There was a statistically significant difference between the three groups according to serum total calcium (p=0.020).The highest serum total calcium was in group I(Non – Veiled).
25-)OH ( D ranged from 20.0 to 40.0 ng/ml with a mean value of 28.0 ± 5.62 in group I (Non – Veiled) ,it ranged from 13.80 to 54.0 ng/ml with a mean value of 24.02 ± 9.64 in group II (Hijab ) and ranged from 7.0 to 20.70 ng/ml with a mean value of 13.30 ± 4.48 in group III (Niqab).
There was a statistically significant difference between the three groups according to 25 (OH) D level (p= <0.001). 25 (OH) D level was the highest in group I and the least in group III.

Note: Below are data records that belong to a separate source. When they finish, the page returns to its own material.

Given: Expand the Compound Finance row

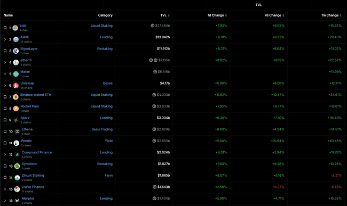Looking at the screenshot, I should coord(5,154).
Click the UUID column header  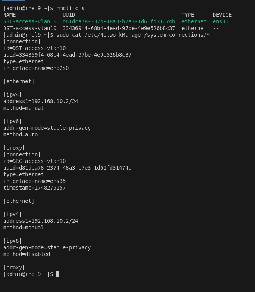(69, 15)
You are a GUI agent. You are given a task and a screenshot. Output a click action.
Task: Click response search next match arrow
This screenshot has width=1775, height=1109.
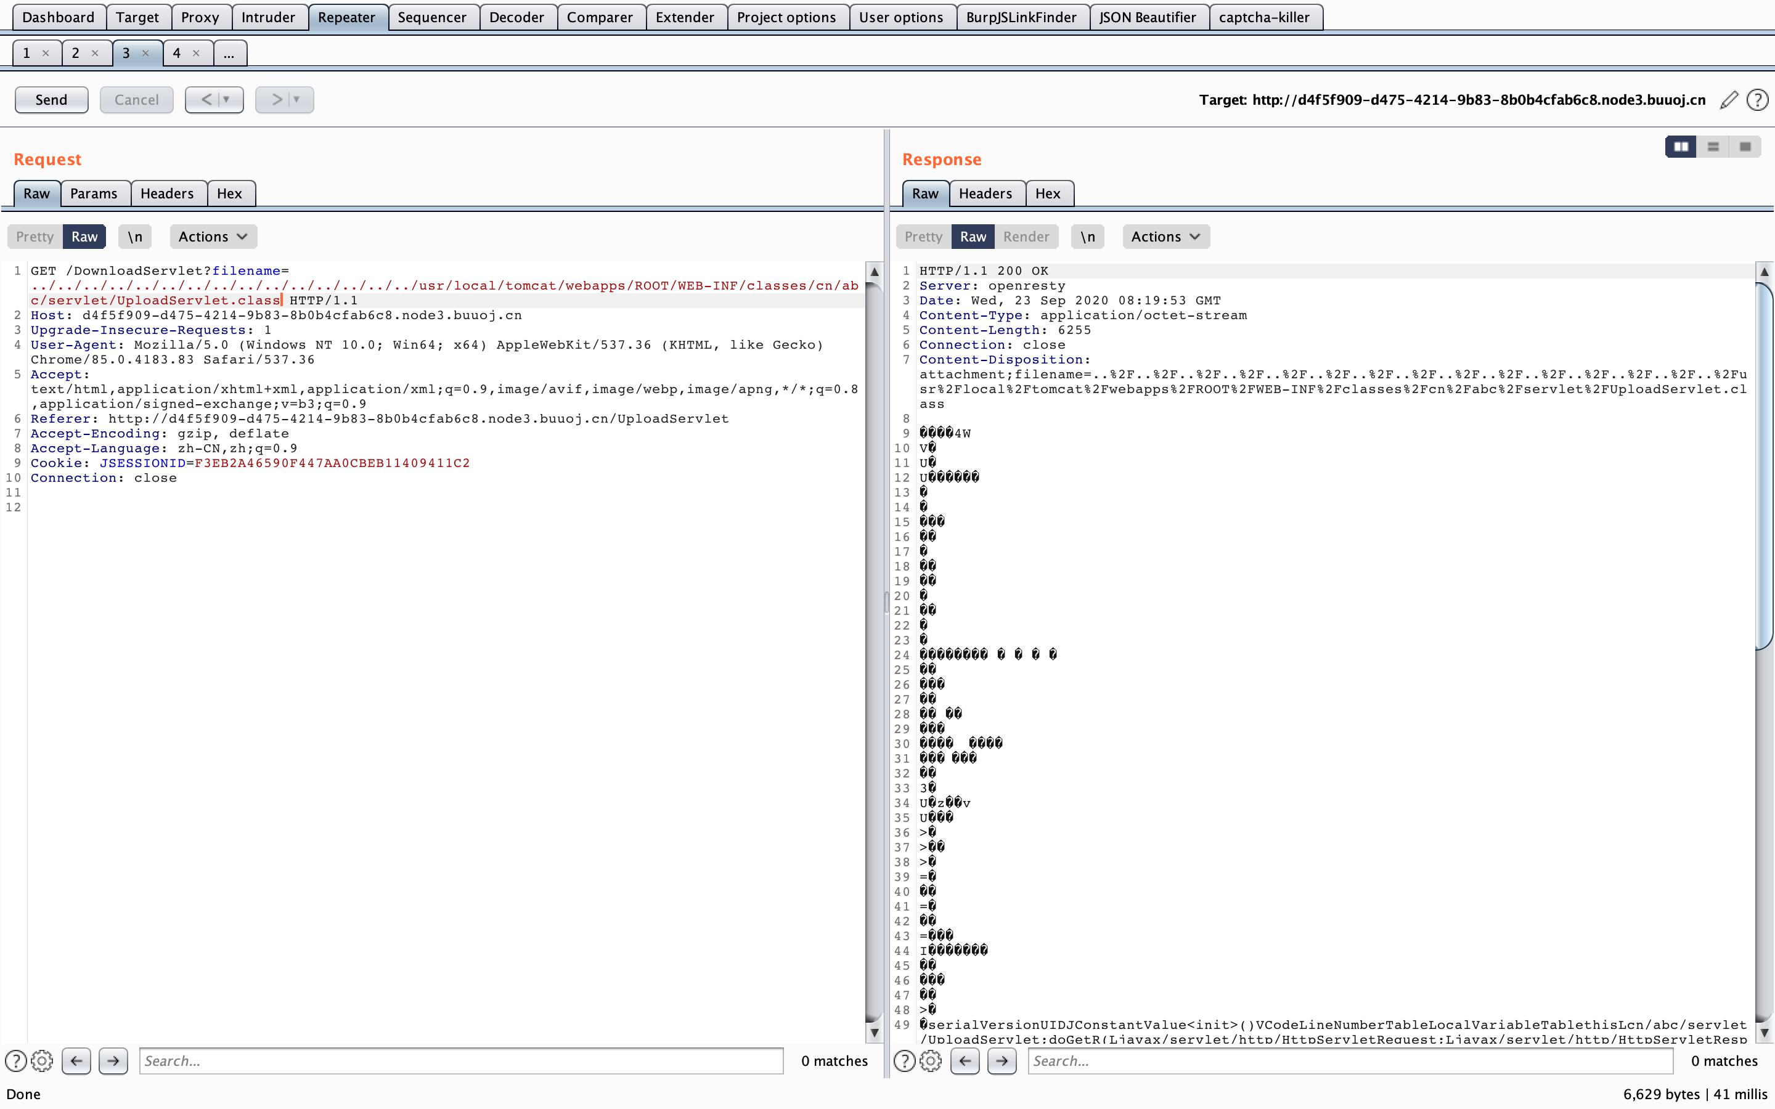(1001, 1061)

25 (OH) D serum level was significantly negatively correlated to BMI ,and significantly positively correlated to time of sun exposure and serum total calcium ,while there was no statistically significant correlation between age and 25 )OH( D serum level.
Although there was a statistically significant difference between the three groups according to vitamin D level (p= <0.001), there was no significant difference between the three groups according to dexa scan findings (p=0.091) and there was no association between vitamin D deficiency and osteoporosis.